Latitude: 52.9596 / 52°57'34"N
Longitude: -4.0617 / 4°3'42"W
OS Eastings: 261611
OS Northings: 342240
OS Grid: SH616422
Mapcode National: GBR 5S.KPT7
Mapcode Global: WH55F.LV2Y
Plus Code: 9C4QXW5Q+V8
Entry Name: Coach-house and adjoining Entrance Arch to Plas Brondanw Gardens
Listing Date: 14 May 1998
Last Amended: 14 May 1998
Grade: II
Source: Cadw
Source ID: 19810
Building Class: Gardens, Parks and Urban Spaces
ID on this website: 300019810
Location: Located 100m S of Plas Brondanw at the eastern boundary of its garden and facing the lane to the W; partly-cobbled and partly-flagged court to NE.
County: Gwynedd
Community: Llanfrothen
Community: Llanfrothen
Locality: Plas Brondanw
Traditional County: Merionethshire
Tagged with: Carriage house
C19 or earlier coach-house altered and enlarged by Sir Clough Williams-Ellis, architect and owner of the Brondanw estate; currently in use as a gardeners' office and tool shed. The gardens were laid out to the owner's designs in various stages between his inheritance of the estate in 1908 and his death in 1978. He created here one of Wales' most impressive gardens distinctive for its interlinked terraces, compartments and axial vistas that are aligned on the surrounding mountains of Moel Hebog, Moelwyn, Cnicht and Snowdon.

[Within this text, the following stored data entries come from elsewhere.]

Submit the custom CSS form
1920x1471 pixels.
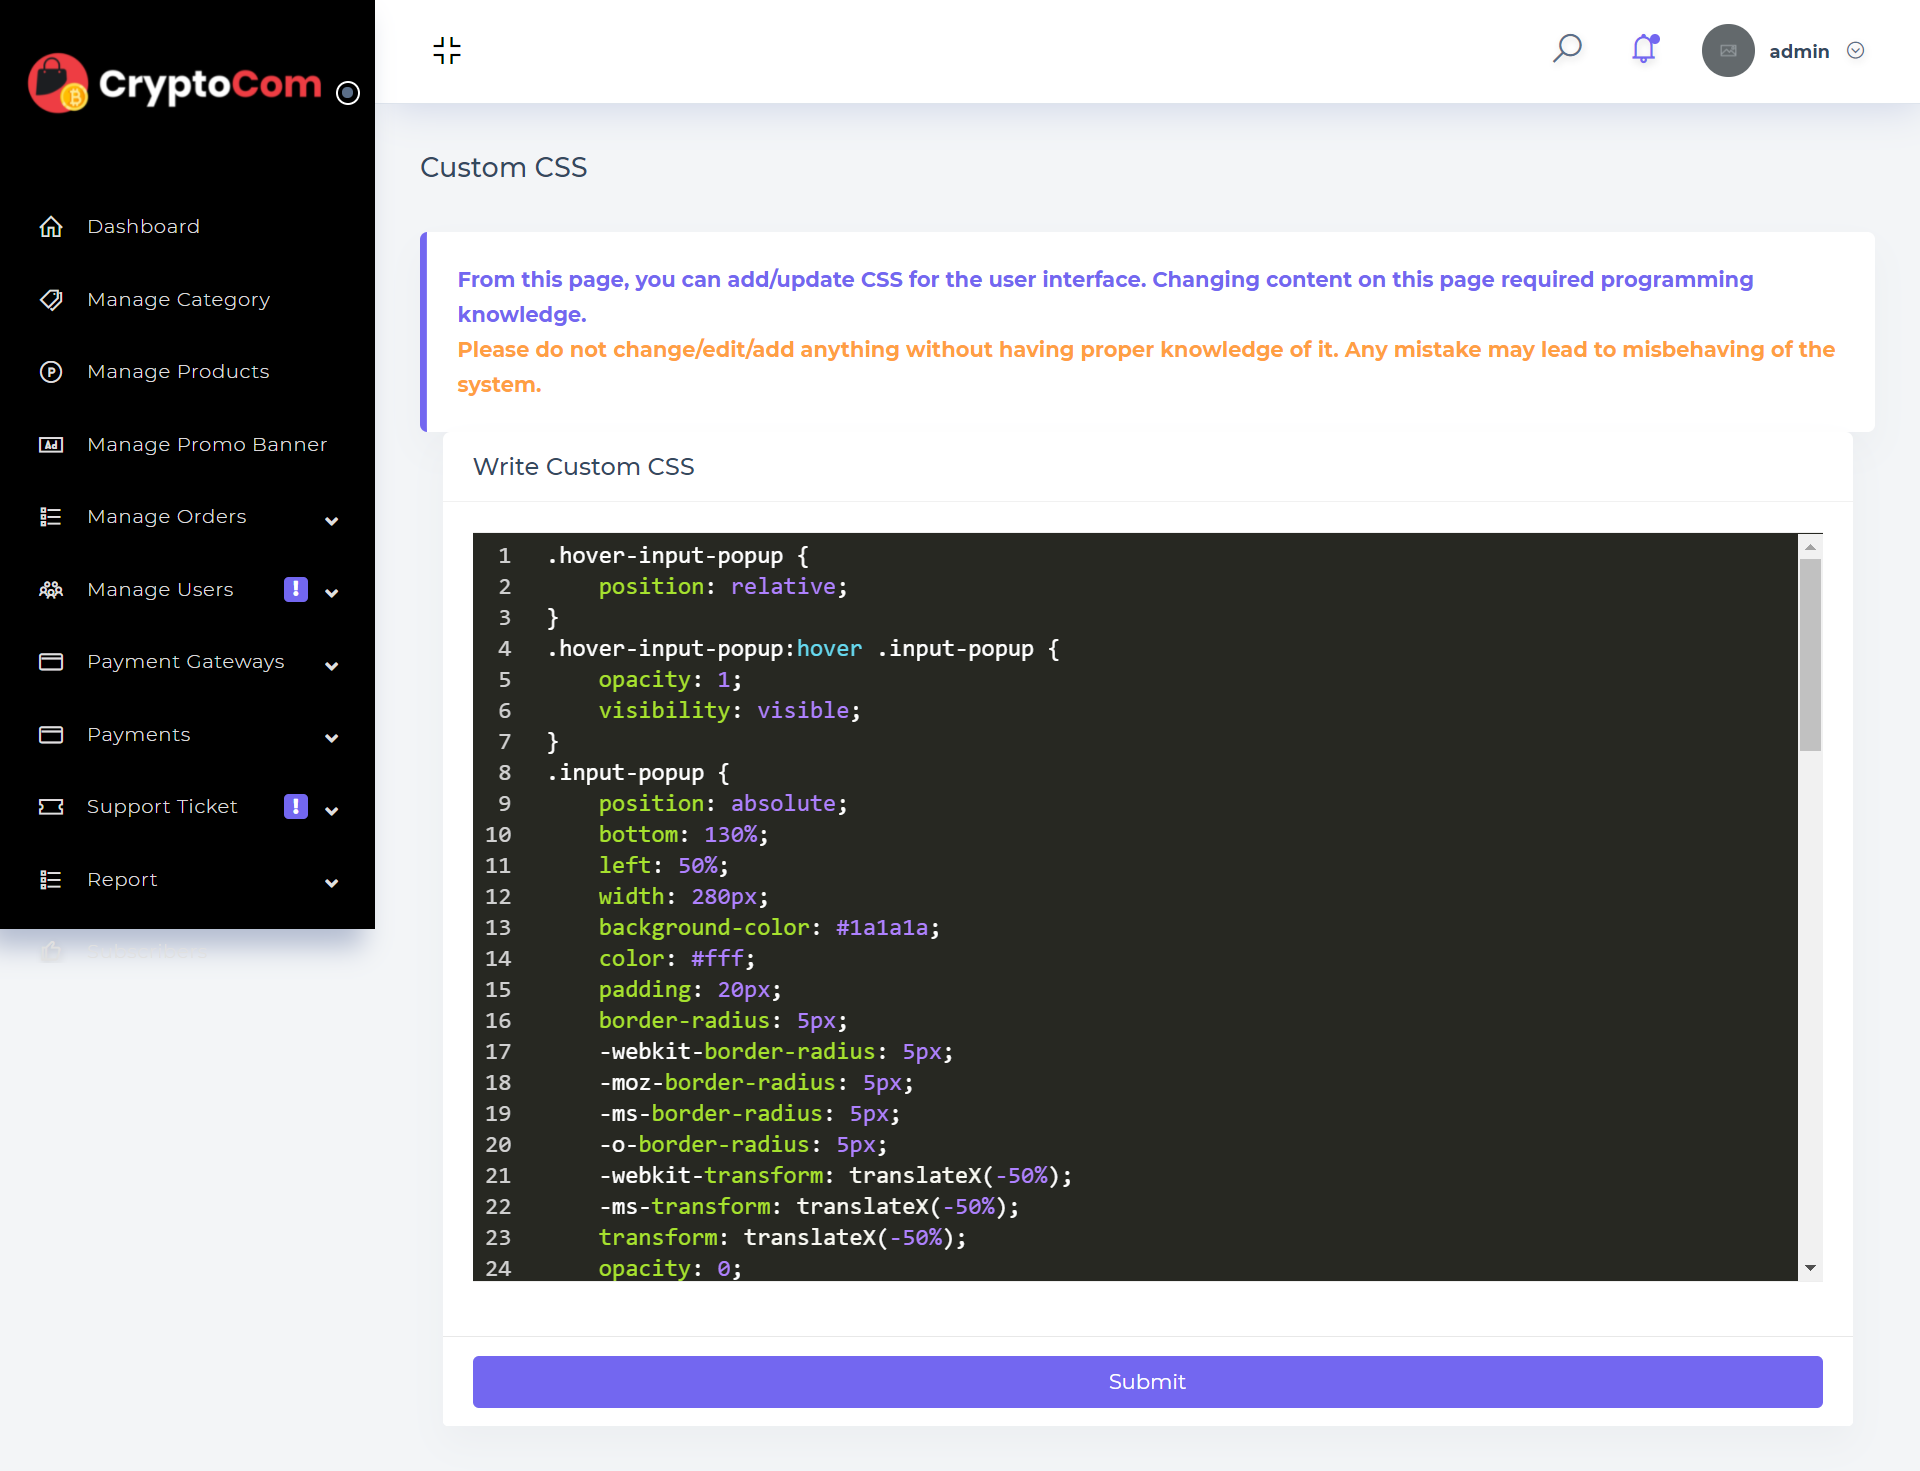(x=1147, y=1381)
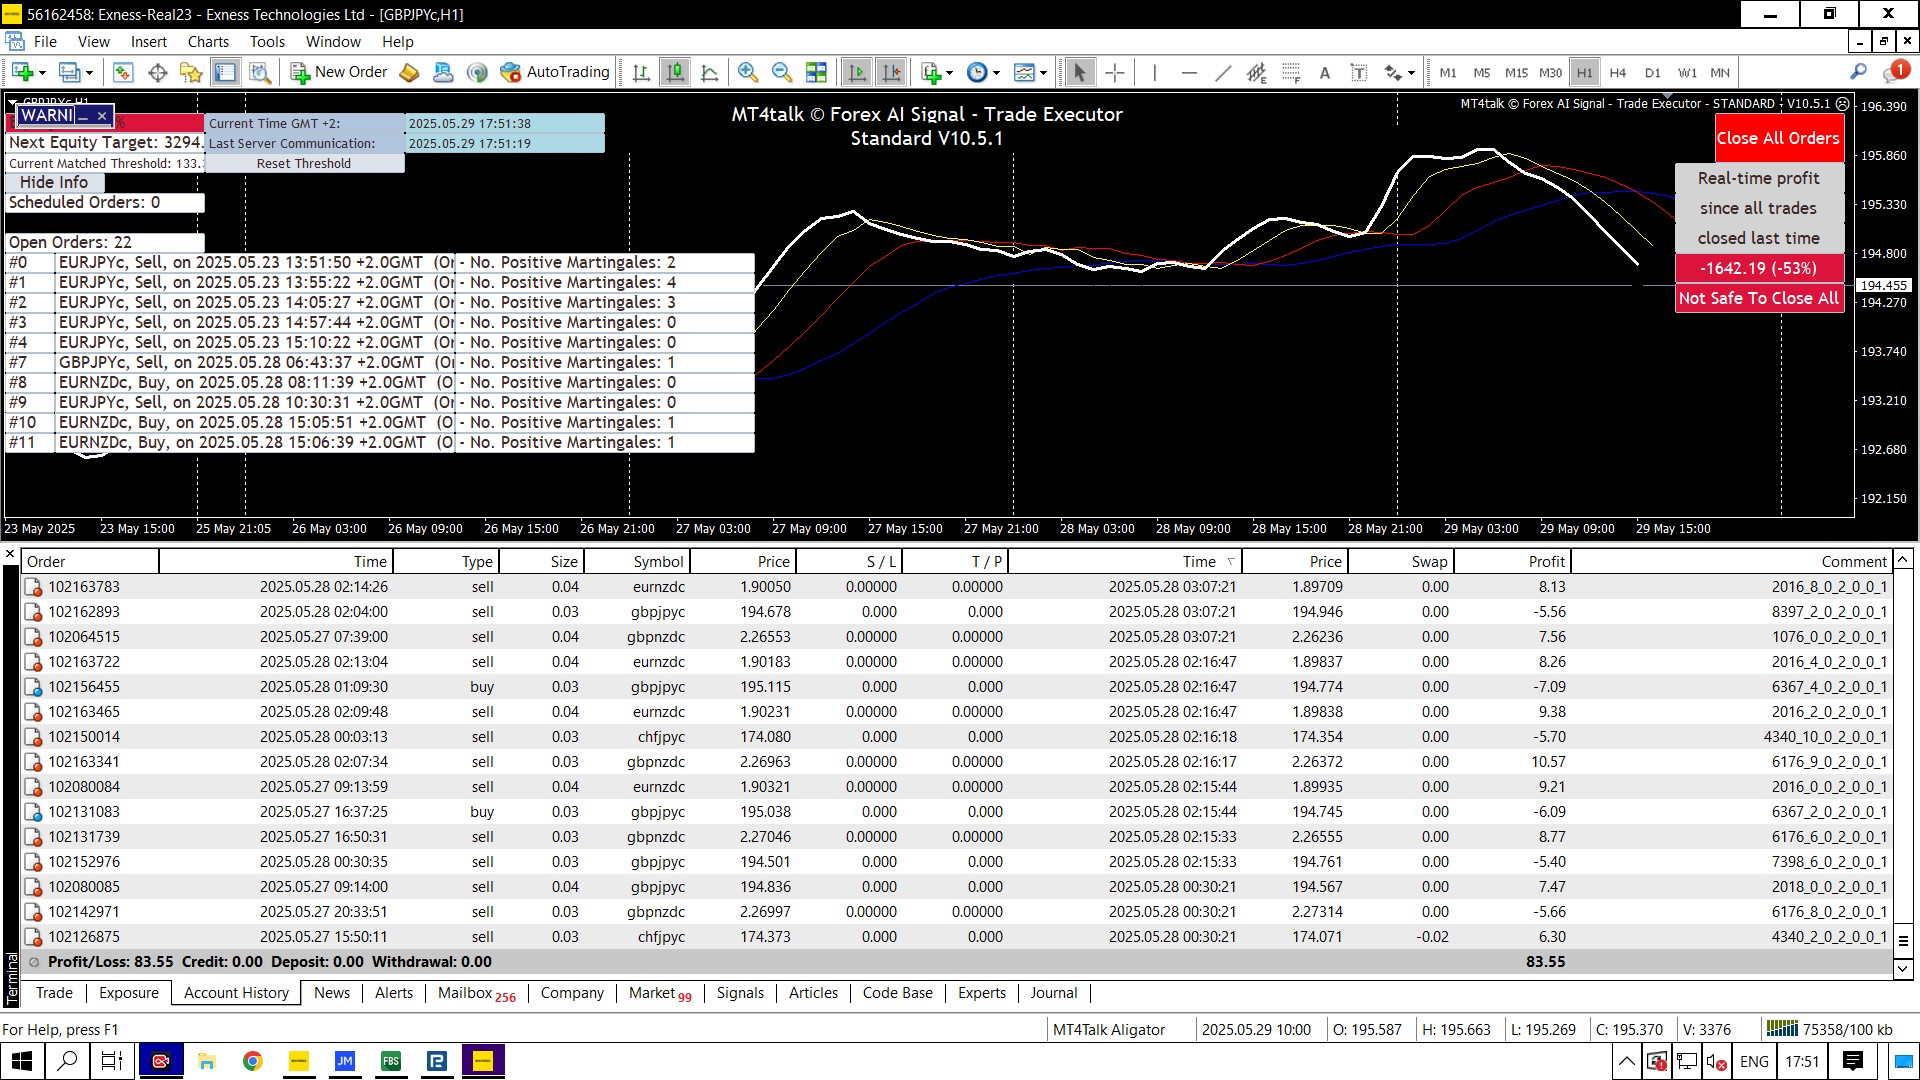Screen dimensions: 1920x1080
Task: Select the Draw Trendline tool
Action: [x=1223, y=72]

L-shaped coachhouse of rubble construction, with steeply-pitched, graded small-slate roof and tiled ridge; feathered eaves. 2-stage wooden cupola to centre of main block, its boarded lower half with lozenge-glazed rectangular panels and painted clockfaces; octagonal open arched lantern to upper stage with sloped copper roof and surmounting ball finial. The main section has 2 round-arched entrances to the SE (lane-facing) side, with deeply-recessed boarded double doors. The garden side has an arched entrance with steps up to a recessed, part-glazed door and a tall, 10-pane window to the L; the SW gable has a tall arched loading bay with boarded oak doors and a CWE eagle cartouche (for Clough Williams-Ellis), in reconstituted stone, above; 9-pane recessed window to L. The subsidiary section is lower and partly overlaps the NE gable of the main block to form a gabled cross-wing advanced to the lane side. Round-arched entrance as before to its lane-facing gable, with cement-stone lion mask above; to the R a small, square light. The long NE side has a deeply-recessed oak boarded door to a round-arched entrance and an 8-pane casement to the R; beyond, a wide, plain opening with boarded double doors. The upper gable of the main block is slated and feathered onto the NE pitch of the lower wing's roof; within is a segmental window with intersecting tracery.
Adjoining flush with the lower wing's front, lane-facing gable is a high rubble wall; this hides the R roof pitch of the advanced wing and continues to the R to form an arch; projecting rubble keystone, plain rivetted iron gates with shaped top.
Plain interior.
Listed as an integral feature of the nationally important gardens laid out at Plas Brondanw by Clough Williams-Ellis.